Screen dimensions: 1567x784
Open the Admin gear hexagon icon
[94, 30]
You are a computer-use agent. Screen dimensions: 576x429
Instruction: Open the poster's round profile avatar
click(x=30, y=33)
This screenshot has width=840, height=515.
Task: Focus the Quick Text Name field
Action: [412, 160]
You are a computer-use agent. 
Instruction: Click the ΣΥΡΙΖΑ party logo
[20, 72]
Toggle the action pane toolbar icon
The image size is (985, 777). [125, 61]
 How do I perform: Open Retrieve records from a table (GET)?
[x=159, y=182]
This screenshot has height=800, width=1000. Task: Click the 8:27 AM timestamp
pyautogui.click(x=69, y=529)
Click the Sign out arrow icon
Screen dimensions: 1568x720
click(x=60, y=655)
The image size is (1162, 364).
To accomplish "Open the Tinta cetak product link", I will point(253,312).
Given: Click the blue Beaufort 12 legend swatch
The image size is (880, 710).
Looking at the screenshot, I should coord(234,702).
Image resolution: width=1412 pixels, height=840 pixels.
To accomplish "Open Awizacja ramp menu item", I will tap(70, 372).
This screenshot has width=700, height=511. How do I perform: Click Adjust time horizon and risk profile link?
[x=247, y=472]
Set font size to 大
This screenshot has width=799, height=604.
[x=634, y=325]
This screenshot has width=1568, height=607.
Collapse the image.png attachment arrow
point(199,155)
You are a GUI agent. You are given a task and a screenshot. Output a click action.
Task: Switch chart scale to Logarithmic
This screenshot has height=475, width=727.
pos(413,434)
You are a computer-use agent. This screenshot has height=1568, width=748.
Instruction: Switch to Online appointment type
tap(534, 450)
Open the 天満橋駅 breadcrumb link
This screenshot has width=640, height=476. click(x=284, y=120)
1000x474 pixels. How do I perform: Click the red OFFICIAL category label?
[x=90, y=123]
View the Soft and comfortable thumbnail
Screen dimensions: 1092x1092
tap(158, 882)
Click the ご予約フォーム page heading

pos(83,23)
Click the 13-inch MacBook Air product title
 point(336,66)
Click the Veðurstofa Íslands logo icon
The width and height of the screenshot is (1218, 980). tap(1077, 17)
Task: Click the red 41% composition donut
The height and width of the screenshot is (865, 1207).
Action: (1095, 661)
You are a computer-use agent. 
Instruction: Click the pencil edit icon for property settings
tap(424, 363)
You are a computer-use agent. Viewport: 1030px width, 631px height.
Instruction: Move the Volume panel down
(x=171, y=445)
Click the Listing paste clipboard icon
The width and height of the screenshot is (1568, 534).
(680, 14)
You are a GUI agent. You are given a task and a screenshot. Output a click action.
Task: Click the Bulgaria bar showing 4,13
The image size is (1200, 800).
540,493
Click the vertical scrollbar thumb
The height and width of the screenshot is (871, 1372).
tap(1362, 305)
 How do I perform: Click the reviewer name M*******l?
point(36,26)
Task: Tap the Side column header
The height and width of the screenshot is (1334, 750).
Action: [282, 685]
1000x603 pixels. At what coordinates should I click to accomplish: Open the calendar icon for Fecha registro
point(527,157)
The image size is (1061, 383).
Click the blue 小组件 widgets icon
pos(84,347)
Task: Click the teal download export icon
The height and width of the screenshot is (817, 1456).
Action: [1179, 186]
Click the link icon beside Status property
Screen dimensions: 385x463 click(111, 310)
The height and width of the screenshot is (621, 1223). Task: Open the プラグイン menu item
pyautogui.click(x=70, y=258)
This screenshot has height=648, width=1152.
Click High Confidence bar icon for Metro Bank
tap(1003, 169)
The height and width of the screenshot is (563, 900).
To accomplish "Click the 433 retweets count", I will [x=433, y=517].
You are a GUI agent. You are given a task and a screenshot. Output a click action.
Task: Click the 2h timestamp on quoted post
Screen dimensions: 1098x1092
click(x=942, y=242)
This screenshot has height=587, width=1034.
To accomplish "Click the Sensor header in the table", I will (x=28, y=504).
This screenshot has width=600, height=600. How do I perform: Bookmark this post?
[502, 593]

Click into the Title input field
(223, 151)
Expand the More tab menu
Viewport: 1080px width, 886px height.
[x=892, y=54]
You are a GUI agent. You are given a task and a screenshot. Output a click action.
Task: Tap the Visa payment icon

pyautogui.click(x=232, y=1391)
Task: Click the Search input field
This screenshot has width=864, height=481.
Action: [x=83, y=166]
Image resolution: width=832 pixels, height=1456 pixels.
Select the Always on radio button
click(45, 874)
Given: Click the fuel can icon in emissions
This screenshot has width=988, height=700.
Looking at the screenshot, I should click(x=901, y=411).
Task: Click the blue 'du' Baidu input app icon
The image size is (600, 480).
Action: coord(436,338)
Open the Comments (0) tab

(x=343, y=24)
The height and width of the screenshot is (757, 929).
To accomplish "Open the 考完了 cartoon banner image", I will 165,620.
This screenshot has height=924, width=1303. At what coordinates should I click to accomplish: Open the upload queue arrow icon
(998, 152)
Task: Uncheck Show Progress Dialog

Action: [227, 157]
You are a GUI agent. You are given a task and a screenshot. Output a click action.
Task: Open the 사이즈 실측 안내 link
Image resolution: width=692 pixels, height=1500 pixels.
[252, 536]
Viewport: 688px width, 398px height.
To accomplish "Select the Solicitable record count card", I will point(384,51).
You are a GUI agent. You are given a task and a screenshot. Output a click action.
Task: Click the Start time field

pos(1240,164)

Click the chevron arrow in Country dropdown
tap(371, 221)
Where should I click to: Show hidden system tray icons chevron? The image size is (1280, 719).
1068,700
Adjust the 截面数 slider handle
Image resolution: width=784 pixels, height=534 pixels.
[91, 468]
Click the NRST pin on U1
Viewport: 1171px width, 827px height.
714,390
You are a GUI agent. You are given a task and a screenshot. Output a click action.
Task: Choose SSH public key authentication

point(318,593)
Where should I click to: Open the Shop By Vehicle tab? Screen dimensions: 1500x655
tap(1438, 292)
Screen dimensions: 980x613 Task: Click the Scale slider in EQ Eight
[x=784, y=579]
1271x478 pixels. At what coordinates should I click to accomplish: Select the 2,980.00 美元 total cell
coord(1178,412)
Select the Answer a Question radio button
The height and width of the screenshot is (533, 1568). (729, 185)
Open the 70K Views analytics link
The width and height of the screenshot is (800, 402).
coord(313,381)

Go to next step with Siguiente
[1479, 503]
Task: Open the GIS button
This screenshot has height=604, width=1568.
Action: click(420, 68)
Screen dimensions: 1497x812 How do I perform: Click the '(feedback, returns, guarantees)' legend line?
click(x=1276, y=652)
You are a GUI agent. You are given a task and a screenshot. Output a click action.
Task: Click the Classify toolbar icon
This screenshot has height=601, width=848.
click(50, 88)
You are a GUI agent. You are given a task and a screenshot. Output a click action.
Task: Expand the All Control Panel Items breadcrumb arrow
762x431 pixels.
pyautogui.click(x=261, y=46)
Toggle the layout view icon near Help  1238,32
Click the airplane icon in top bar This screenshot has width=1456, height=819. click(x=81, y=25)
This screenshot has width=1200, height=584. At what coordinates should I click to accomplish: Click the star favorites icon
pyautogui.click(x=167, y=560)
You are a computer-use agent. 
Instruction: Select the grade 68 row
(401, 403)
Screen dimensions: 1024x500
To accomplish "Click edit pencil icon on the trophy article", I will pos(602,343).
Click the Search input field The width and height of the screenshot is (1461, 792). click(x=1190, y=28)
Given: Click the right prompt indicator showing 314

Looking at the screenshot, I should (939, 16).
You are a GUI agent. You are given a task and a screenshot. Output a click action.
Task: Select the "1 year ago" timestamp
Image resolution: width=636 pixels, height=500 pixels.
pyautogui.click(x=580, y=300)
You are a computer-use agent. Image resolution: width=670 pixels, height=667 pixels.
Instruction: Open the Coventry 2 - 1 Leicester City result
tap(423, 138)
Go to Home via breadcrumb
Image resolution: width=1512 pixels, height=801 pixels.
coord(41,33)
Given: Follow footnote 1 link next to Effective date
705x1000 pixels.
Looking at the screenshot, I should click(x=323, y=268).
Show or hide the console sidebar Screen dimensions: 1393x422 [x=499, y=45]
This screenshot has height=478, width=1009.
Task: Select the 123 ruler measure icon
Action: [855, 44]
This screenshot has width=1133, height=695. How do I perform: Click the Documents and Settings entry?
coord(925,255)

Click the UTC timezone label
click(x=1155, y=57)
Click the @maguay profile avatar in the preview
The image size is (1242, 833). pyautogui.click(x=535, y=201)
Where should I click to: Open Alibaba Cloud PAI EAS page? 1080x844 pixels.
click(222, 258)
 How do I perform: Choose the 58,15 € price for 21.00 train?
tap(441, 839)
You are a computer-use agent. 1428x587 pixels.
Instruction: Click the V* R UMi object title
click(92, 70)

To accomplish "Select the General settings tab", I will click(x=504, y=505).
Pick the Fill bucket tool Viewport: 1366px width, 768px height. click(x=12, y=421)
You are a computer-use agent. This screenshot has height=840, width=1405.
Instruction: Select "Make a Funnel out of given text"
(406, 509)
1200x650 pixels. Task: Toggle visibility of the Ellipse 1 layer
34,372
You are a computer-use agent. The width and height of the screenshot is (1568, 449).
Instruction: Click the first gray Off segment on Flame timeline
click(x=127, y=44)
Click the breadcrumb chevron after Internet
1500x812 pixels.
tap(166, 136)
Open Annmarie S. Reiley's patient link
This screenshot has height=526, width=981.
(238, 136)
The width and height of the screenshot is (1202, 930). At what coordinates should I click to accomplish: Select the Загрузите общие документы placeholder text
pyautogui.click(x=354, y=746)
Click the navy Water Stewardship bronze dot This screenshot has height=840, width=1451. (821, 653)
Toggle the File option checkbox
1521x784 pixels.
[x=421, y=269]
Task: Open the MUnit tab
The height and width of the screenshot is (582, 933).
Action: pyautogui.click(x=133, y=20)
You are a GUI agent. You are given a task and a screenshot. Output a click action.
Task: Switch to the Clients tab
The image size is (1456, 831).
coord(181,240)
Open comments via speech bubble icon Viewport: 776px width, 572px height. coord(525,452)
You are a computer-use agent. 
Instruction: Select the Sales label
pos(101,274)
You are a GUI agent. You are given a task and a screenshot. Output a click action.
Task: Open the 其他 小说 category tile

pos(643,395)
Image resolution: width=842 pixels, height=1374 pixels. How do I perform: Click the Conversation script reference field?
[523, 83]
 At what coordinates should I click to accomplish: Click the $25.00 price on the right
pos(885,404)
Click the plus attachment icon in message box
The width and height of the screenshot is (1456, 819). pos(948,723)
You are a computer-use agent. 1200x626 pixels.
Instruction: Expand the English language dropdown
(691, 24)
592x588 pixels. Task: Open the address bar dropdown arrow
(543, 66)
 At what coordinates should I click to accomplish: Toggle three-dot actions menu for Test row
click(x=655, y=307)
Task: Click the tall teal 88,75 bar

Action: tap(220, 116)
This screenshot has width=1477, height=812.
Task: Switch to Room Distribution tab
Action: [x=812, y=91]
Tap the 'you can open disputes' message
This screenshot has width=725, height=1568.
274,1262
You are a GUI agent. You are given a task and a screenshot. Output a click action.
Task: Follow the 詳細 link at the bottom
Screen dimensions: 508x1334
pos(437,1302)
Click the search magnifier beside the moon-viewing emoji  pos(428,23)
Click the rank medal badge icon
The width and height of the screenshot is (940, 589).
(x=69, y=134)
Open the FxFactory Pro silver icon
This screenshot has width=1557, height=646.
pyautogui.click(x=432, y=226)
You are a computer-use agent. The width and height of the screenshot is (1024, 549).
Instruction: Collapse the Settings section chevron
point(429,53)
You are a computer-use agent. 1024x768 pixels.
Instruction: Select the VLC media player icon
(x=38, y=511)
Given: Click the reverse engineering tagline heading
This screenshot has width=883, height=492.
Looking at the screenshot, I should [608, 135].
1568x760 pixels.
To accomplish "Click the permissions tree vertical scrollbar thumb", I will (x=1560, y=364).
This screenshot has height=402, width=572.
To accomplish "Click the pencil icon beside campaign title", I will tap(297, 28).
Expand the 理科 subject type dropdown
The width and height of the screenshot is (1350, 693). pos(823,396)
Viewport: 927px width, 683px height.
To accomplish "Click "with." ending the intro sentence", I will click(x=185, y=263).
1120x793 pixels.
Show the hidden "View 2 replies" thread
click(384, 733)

————

#### Directions
In the records above, how many lines contain the word "vertical"? Say only the number.

#### Output
2